# What to do
Every record that follows should be written out again without any change.

# Dataset entries
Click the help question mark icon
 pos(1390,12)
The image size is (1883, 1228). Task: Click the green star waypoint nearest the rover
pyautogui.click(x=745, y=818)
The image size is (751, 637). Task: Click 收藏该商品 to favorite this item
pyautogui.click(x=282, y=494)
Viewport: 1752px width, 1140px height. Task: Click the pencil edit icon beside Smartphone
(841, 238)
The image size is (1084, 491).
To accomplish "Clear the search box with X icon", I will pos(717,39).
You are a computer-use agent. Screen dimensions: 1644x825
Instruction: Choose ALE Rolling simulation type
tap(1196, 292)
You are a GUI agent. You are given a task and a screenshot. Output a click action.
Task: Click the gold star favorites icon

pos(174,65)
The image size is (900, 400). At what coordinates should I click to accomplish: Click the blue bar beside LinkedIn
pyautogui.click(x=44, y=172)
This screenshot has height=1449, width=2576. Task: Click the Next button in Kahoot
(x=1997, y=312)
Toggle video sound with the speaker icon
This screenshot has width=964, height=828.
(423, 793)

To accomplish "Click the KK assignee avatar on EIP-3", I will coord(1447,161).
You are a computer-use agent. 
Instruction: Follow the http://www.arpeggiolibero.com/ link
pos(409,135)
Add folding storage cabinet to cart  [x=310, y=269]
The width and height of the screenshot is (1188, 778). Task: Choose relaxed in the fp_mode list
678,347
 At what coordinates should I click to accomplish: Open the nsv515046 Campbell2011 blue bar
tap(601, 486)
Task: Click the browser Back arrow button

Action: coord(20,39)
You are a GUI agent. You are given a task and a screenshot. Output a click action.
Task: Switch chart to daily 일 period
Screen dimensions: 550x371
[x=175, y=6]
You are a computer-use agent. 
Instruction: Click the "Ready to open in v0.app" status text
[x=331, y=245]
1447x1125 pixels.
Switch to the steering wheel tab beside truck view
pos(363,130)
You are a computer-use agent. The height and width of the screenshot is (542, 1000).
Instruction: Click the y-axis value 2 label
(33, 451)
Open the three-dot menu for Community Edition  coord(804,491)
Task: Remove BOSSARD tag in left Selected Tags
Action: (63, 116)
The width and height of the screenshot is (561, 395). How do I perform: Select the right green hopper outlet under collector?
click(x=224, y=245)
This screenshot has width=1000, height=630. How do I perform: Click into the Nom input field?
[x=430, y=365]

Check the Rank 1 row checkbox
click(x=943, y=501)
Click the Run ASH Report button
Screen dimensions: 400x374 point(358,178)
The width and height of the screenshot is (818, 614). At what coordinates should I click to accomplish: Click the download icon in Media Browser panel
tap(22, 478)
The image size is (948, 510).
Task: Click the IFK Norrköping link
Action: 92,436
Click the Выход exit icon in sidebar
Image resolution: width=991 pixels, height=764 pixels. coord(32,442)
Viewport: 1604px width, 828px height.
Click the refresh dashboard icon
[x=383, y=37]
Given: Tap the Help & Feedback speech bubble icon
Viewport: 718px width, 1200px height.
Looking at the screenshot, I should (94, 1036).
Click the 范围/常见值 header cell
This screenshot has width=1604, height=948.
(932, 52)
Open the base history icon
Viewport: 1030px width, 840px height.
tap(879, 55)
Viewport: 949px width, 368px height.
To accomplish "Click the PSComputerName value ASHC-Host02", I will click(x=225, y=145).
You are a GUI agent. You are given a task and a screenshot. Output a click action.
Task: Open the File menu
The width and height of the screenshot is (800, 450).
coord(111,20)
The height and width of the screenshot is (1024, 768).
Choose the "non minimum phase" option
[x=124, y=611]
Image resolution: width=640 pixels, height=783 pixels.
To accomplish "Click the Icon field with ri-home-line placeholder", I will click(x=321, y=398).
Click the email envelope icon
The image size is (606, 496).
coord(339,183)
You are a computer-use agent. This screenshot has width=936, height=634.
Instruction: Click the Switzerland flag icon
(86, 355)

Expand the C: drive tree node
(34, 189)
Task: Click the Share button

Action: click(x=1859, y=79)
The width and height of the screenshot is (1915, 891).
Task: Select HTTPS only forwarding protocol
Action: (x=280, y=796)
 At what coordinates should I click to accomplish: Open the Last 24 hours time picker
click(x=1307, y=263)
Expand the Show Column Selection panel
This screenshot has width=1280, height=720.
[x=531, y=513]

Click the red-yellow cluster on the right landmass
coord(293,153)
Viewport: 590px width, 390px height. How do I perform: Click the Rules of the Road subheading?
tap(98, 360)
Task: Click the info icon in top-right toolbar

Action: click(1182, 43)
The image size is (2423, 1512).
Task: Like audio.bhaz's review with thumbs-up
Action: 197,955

# Exercise response
Click the help question mark icon
 pos(1390,12)
The image size is (1883, 1228). Task: Click the green star waypoint nearest the rover
pyautogui.click(x=745, y=818)
The image size is (751, 637). Task: Click 收藏该商品 to favorite this item
pyautogui.click(x=282, y=494)
Viewport: 1752px width, 1140px height. Task: Click the pencil edit icon beside Smartphone
(841, 238)
The image size is (1084, 491).
To accomplish "Clear the search box with X icon", I will pos(717,39).
You are a computer-use agent. Screen dimensions: 1644x825
Instruction: Choose ALE Rolling simulation type
tap(1196, 292)
You are a GUI agent. You are given a task and a screenshot. Output a click action.
Task: Click the gold star favorites icon

pos(174,65)
The image size is (900, 400). At what coordinates should I click to accomplish: Click the blue bar beside LinkedIn
pyautogui.click(x=44, y=172)
This screenshot has height=1449, width=2576. Task: Click the Next button in Kahoot
(x=1997, y=312)
Toggle video sound with the speaker icon
This screenshot has width=964, height=828.
(423, 793)

To accomplish "Click the KK assignee avatar on EIP-3", I will coord(1447,161).
You are a computer-use agent. 
Instruction: Follow the http://www.arpeggiolibero.com/ link
pos(409,135)
Add folding storage cabinet to cart  [x=310, y=269]
The width and height of the screenshot is (1188, 778). Task: Choose relaxed in the fp_mode list
678,347
 At what coordinates should I click to accomplish: Open the nsv515046 Campbell2011 blue bar
tap(601, 486)
Task: Click the browser Back arrow button

Action: coord(20,39)
You are a GUI agent. You are given a task and a screenshot. Output a click action.
Task: Switch chart to daily 일 period
Screen dimensions: 550x371
[x=175, y=6]
You are a computer-use agent. 
Instruction: Click the "Ready to open in v0.app" status text
[x=331, y=245]
1447x1125 pixels.
Switch to the steering wheel tab beside truck view
pos(363,130)
You are a computer-use agent. The height and width of the screenshot is (542, 1000).
Instruction: Click the y-axis value 2 label
(33, 451)
Open the three-dot menu for Community Edition  coord(804,491)
Task: Remove BOSSARD tag in left Selected Tags
Action: (63, 116)
The width and height of the screenshot is (561, 395). How do I perform: Select the right green hopper outlet under collector?
click(x=224, y=245)
This screenshot has width=1000, height=630. How do I perform: Click into the Nom input field?
[x=430, y=365]

Check the Rank 1 row checkbox
click(x=943, y=501)
Click the Run ASH Report button
Screen dimensions: 400x374 point(358,178)
The width and height of the screenshot is (818, 614). At what coordinates should I click to accomplish: Click the download icon in Media Browser panel
tap(22, 478)
The image size is (948, 510).
Task: Click the IFK Norrköping link
Action: 92,436
Click the Выход exit icon in sidebar
Image resolution: width=991 pixels, height=764 pixels. coord(32,442)
Viewport: 1604px width, 828px height.
Click the refresh dashboard icon
[x=383, y=37]
Given: Tap the Help & Feedback speech bubble icon
Viewport: 718px width, 1200px height.
Looking at the screenshot, I should (94, 1036).
Click the 范围/常见值 header cell
This screenshot has width=1604, height=948.
(932, 52)
Open the base history icon
Viewport: 1030px width, 840px height.
tap(879, 55)
Viewport: 949px width, 368px height.
To accomplish "Click the PSComputerName value ASHC-Host02", I will click(x=225, y=145).
You are a GUI agent. You are given a task and a screenshot. Output a click action.
Task: Open the File menu
The width and height of the screenshot is (800, 450).
coord(111,20)
The height and width of the screenshot is (1024, 768).
Choose the "non minimum phase" option
[x=124, y=611]
Image resolution: width=640 pixels, height=783 pixels.
To accomplish "Click the Icon field with ri-home-line placeholder", I will click(x=321, y=398).
Click the email envelope icon
The image size is (606, 496).
coord(339,183)
You are a computer-use agent. This screenshot has width=936, height=634.
Instruction: Click the Switzerland flag icon
(86, 355)

Expand the C: drive tree node
(34, 189)
Task: Click the Share button

Action: click(x=1859, y=79)
The width and height of the screenshot is (1915, 891).
Task: Select HTTPS only forwarding protocol
Action: (x=280, y=796)
 At what coordinates should I click to accomplish: Open the Last 24 hours time picker
click(x=1307, y=263)
Expand the Show Column Selection panel
This screenshot has width=1280, height=720.
[x=531, y=513]

Click the red-yellow cluster on the right landmass
coord(293,153)
Viewport: 590px width, 390px height. How do I perform: Click the Rules of the Road subheading?
tap(98, 360)
Task: Click the info icon in top-right toolbar

Action: click(1182, 43)
The image size is (2423, 1512).
Task: Like audio.bhaz's review with thumbs-up
Action: 197,955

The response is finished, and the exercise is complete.